### [Problem statement]
Below are lines of data, and only some are wanted. Please repeat exactly those from the line that has "Where should I click to: Click" through the line that has "Task: Open the reactions emoji icon".

↓

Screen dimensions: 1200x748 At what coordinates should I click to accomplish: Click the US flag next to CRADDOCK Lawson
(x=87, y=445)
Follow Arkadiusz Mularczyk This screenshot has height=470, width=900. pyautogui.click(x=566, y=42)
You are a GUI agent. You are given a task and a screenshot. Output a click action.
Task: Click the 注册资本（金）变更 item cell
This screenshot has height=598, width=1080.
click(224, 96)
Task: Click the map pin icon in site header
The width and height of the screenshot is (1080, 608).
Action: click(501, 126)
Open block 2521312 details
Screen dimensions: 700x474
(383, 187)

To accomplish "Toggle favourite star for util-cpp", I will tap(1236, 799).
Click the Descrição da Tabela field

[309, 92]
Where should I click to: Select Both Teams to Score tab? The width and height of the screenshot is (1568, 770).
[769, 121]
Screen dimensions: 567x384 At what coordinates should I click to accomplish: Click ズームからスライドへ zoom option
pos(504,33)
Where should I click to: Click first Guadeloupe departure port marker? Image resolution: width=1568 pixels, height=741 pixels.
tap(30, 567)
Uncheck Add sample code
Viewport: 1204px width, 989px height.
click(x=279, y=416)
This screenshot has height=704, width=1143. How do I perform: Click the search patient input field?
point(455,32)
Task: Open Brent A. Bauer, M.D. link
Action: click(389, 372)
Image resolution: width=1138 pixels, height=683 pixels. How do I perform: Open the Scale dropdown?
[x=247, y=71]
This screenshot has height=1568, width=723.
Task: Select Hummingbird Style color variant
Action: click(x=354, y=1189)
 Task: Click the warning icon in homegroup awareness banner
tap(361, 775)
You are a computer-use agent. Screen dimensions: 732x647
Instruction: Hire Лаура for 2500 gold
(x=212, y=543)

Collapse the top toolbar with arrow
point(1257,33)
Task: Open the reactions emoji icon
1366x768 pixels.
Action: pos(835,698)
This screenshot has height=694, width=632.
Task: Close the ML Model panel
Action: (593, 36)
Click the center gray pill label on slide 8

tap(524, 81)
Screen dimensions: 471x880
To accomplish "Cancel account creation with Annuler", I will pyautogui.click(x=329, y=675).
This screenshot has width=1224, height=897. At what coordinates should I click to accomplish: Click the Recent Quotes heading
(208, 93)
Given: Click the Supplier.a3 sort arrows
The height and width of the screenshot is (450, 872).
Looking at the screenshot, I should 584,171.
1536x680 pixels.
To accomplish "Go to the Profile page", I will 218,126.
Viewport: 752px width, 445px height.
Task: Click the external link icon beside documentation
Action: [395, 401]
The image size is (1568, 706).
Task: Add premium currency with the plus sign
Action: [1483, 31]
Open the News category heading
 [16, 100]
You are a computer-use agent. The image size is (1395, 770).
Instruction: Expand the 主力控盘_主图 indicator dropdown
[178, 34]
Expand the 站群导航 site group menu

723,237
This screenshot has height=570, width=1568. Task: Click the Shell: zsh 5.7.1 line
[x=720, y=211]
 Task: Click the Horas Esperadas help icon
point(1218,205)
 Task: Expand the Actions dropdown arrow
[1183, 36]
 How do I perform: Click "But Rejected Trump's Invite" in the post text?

↑

### [Response box]
Where should I click to: Click first Guadeloupe departure port marker? Image resolution: width=1568 pixels, height=741 pixels.
tap(30, 567)
Uncheck Add sample code
Viewport: 1204px width, 989px height.
click(x=279, y=416)
This screenshot has height=704, width=1143. How do I perform: Click the search patient input field?
point(455,32)
Task: Open Brent A. Bauer, M.D. link
Action: click(389, 372)
Image resolution: width=1138 pixels, height=683 pixels. How do I perform: Open the Scale dropdown?
[x=247, y=71]
This screenshot has height=1568, width=723.
Task: Select Hummingbird Style color variant
Action: click(x=354, y=1189)
 Task: Click the warning icon in homegroup awareness banner
tap(361, 775)
You are a computer-use agent. Screen dimensions: 732x647
Instruction: Hire Лаура for 2500 gold
(x=212, y=543)

Collapse the top toolbar with arrow
point(1257,33)
Task: Open the reactions emoji icon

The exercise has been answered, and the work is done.